The Sortino ratio also filters returns through a risk-adjusted lens, but in this case the focus is on downside deviation rather than the full range of return volatility. As such, some analysts consider the Sortino ratio to be an improvement over the Sharpe ratio, which considers all volatility to be “bad” volatility. In any case, the Sortino ratio tells us that USMV and MTUM delivered stronger risk-adjusted performances relative to SPY.
We have two metrics that are telling us that SPY’s performance looks relatively weak in risk-adjusted terms. Add to that the fact that SPY also trailed USMV and MTUM before correcting for risk suggests we may have a trend unfolding.
But, wait – there’s more.
Enter Estimated Shortfall (ES), a tail-risk measure. The idea here is to model the worst-case scenario for loss. For this toy example, the data above reflects one-day returns at the 95% confidence level. USMV offers a kinder, gentler profile: the expected worst-case scenario is a one-day slide of 1.9% — somewhat milder vs. SPY’s 2.4% decline. Note, however, that MTUM’s ES is a deeper 2.6% loss.
Finally, the worst historical drawdown shows how the real-world corrections stack up, albeit for the trailing five-year period in this example. On this front, SPY’s risk (per the deepest drawdown) is middling, although all three funds lost a substantial amount of altitude via peak-to-trough declines. That’s a reminder that you can dress up an equity portfolio but it’s still hard to immunize it from the worst-case scenarios that plague all stock markets from time to time.
The bottom line: the numbers present a bit of a mixed profile. That’s not unusual in risk analysis. Clear-cut results are rare. This is finance, not physics, after all, and so science and hard numbers only bring you so far. Nonetheless, we’ve learned quite a bit—certainly far more than if we limited our review to the return histories.
As this simple risk profile reminds, there’s a strong case for analyzing assets and portfolio strategies from several vantage points. While the five risk metrics above barely scratch the surface of possibility, they do offer a reasonable starting point for modeling risk and pulling back the curtain, if only slightly, on potential dangers down the road.

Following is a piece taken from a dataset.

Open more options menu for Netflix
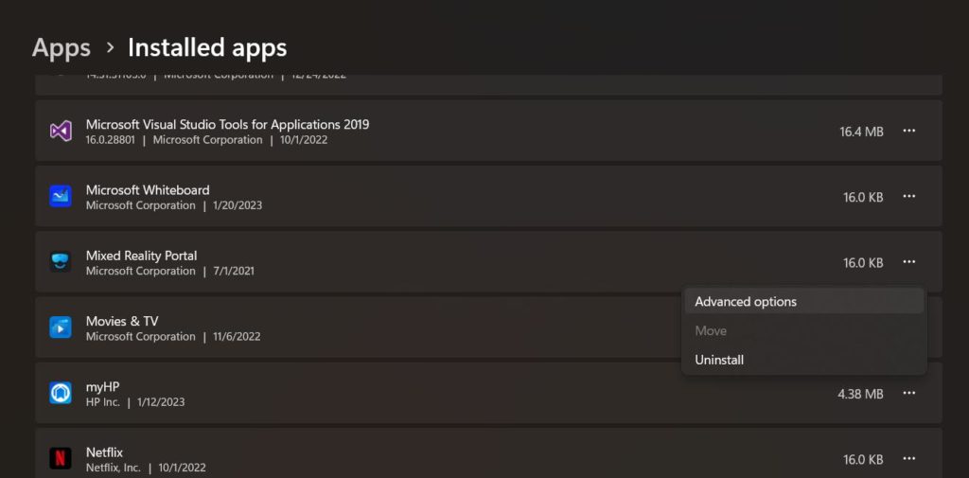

If the only information available was the trailing performances, an investor might reason that MTUM’s substantially higher return for the past five years gives it an obvious advantage and makes it the clear choice. But considering the performances through a risk-adjusted lens (Sharpe and Sortino ratios) suggests that USMV’s track record is stronger, at least for an investor with a relatively low risk tolerance. That’s also the message in the drawdown data: USMV’s peak-to-trough tumble was relatively modest vs. the other two funds.
It’s important to also recognize that the risk metrics mentioned above are determined based solely on historical data. Unfortunately, the past provides an imperfect view, at best, of the future. The lesson is that when evaluating risk, it’s essential to go deeper, such as using stochastic modeling’s ability to provide insights on how an asset investment strategy may be impacted by changing economic and financial conditions and random events. Monte Carlo analysis (which draws on thousands of simulations with randomly varied inputs to estimate the probability of different outcomes) is perhaps the most common tool used to fill this void.
First Do No Harm
To be fair, the profile above doesn’t suffice to make a final decision. Rather, the point is that building a robust investment portfolio starts with intelligently selecting funds that are likely to satisfy performance and risk expectations/targets over a particular time horizon.
Alas, there are no short cuts. But as Charlie Ellis long ago advised, investing is a loser’s game and so the first order of business is dodging unforced errors. That’s a multi-step process, but at least we know where to begin: Going deep on profiling risk.